People are taking the wrong stance on this. The answer isn't to introduce new laws, the answer is to educate teenagers, either at school or through an external driving course, about:
the physics behind driving
the physiology of the human body and
how these two things interact.
They need to be taught that the human body is not designed to travel at fast speeds. The human brain has a density of butter. The average cricketer can through a ball at 120 KM/H. Imagine giving your brain to a cricketer and getting him to through it at a brick wall. This is essentially what is happening when you drive at fast speeds and they come to a stop by running into something - the consequences are generally life long injury and brain damage (in about 80% of the cases) or death. You have no control of what pops in front of you - no person in the history of man kind has chosen to be in a car accident which has resulted in them dieing. Things happen on the road - animals run out in front of people.. cars disobey the law.. people fall asleep.. And it distrupts peoples expectancies and people die. When you exceed the speed limit it makes things worse.
Young people are told a lot of rubbish by their parents - That sex is bad, that santa bring presents etc. So, when they are told that speeding is dangerous, they may have a tendency to pass this advice and information off as molly codling. "Speeding isn't dangerous, deerrrrrrr, i saw fast and the furious and they don't die, derrrrrrrrrrrr". They don't understand how dangerous driving is. It is not speeding which is dangerous.

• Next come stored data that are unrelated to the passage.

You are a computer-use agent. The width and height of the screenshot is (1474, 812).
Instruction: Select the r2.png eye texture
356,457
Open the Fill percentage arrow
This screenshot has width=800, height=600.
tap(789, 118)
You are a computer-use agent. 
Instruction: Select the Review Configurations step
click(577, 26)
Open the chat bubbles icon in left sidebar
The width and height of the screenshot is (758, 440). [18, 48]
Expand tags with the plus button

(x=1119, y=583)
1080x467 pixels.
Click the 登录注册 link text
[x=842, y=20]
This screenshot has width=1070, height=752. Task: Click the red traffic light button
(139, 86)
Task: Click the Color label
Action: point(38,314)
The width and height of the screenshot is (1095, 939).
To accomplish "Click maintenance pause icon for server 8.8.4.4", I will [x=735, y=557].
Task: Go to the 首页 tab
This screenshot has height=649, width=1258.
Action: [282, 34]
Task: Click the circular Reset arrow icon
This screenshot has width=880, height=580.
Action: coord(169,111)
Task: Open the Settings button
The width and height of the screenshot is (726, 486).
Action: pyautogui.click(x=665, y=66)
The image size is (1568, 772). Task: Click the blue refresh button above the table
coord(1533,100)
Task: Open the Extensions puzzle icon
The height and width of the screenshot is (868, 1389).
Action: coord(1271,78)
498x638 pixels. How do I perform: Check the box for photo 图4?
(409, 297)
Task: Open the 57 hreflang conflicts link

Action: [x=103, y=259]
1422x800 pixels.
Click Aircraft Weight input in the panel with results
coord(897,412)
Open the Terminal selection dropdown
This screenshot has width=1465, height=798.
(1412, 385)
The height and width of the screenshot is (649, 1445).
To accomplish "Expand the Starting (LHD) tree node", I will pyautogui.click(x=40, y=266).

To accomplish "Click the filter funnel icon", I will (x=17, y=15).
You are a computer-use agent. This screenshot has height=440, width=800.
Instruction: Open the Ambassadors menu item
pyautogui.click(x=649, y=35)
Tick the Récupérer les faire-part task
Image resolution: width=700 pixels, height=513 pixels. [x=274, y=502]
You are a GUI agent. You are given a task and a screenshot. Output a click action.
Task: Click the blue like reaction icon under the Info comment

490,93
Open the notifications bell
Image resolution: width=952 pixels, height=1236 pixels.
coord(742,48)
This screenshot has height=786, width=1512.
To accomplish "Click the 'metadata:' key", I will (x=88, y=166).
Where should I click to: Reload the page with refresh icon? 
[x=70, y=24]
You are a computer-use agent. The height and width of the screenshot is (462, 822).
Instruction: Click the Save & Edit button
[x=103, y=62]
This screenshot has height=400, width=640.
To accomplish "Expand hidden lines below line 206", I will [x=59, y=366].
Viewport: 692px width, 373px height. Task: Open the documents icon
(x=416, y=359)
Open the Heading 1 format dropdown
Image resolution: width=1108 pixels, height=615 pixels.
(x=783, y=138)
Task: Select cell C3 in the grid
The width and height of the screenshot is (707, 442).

It is driving which is dangerous.
You can introduce as many laws and restrictions as you want, but if you don't attack this underlying attitude towards driving, then they are just going to come out the other end (fully licenced) as dick head drivers who are just as dangerous!
Essentially, introducing new laws and restrictions, serves to disavantage the large majority of responsible p-platers, and does not restrict those people who disregard the law (which is who the laws are attempting to target!)
People are also too happy to stereotype.. Not every p-plater drives around with his hat on back the front listening to loud music. I know a 50 year old woman who is on her red Ps. Introducing restrictions is not the answer, education is.